England had been here so many times before. Alan Shearer against Germany in the Euro 96 semi-final; Michael Owen in quarter-finals against Brazil at World Cup 2002 and Portugal at Euro 2004; Wayne Rooney from the penalty spot in the Euro 2016 Iceland thundercollapse; and even under Gareth Southgate, when Kieran Trippier crashed home his free-kick against Croatia in Russia. Each time, the Three Lions started excellently and took an unexpected early lead. And each time, they sat on what they had, invited pressure, and became tragic spectators to their own demise.

From a pinballing corner, Leonardo Bonucci stabbed home, and then leapt onto the advertising hoarding, chest out, drinking it in, knowing even at 1–1 that football was coming to Rome.
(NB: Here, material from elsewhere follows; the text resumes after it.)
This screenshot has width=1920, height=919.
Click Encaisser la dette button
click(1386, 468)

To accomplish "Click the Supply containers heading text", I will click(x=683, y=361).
But not immediately; this was to be a long, drawn-out death. Italy were never quite decisive enough to kill England off, and England never quite bullish enough to haul themselves back into contention. England were eventually finished off by their most wounding penalty shootout defeat of all.

If Shaw’s belting opener felt a lifetime ago when the half-time whistle blew, it felt like a distant relic by the time Bonucci and Giorgio Chiellini were posing with the trophy beside a dazed and forlorn Harry Maguire after the match. And as always seems to happen, the England inquest began almost immediately.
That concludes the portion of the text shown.